Malignités hématopoïétiques qui résultent directement du compartiment de cellules souches hématopoïétiques et incontrôlée, progresse rapidement et graves troubles immunitaire sont souvent des indications pour effectuer des allo-HCT1,2. Cependant, bien que représentant l’apparition de la réponse de graft-versus-tumeur bénéfique pronostique, lymphocytes du donneur sont fréquemment induisant et promouvoir une attaque immunitaire indésirable des composants des tissus sains dans le destinataire allo-HCT , un processus qui est appelé graft – versus – host disease3. Manifestations dans le tube digestif, le soi-disant GVH intestinale, représentent la complication la plus redoutée du greffon contre l’hôte aiguë, des formes sévères qui sont systématiquement associées à une mortalité élevée1,2,4.
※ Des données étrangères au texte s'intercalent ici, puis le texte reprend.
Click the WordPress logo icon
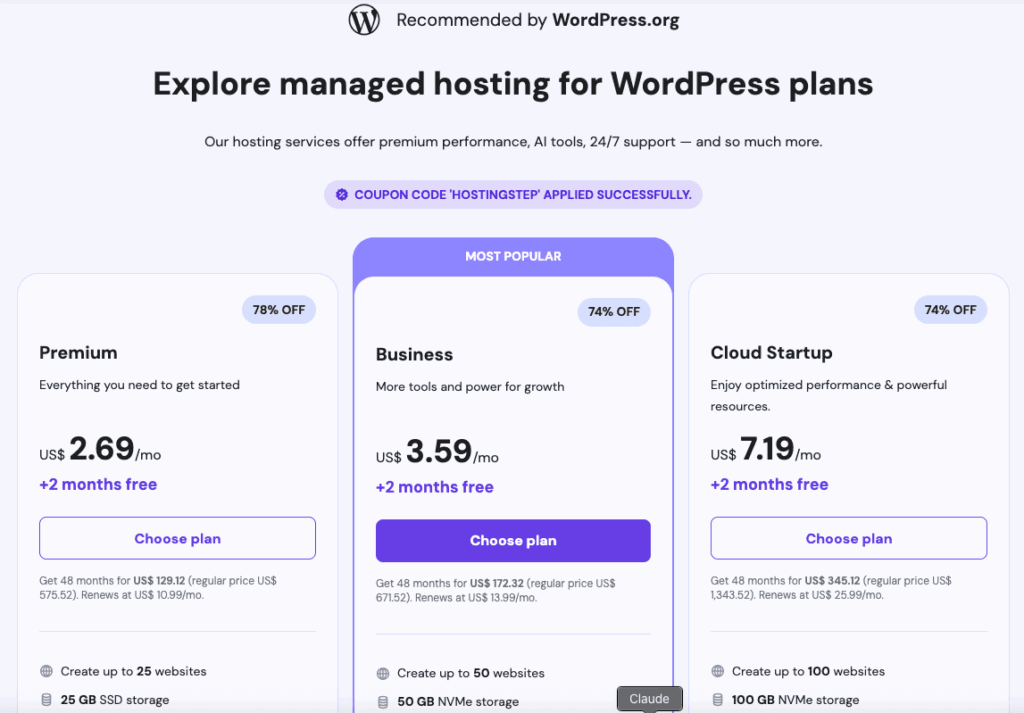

Modèles dans l’ensemble, murins de allo-HCT sont devenus des outils précieux pour identifier et étudier les mécanismes à médiation immunitaire qui sous-tendent la pathogénie du greffon contre l’hôte5. Cependant, cinétique évaluation de, par exemple, les effets bénéfiques de nouvelles interventions thérapeutiques au fil du temps chez les souris vivent régulièrement repose sur la détermination du greffon contre l’hôte clinique scores6. Alors que ces scores sont adaptés afin de tenir compte, par exemple, la global de morbidité (c’est-à-dire la GvHD systémique), clinique scores manque la sensibilité en miroir avec fiabilité les manifestations spécifiques d’organes (par exemple, dans le tube digestif). Par conséquent, conclusions, par exemple en ce qui concerne les effets de protection intestinale d’une intervention thérapeutique donnée, qui reposent sur ces notation systèmes habituellement tombent à courtes.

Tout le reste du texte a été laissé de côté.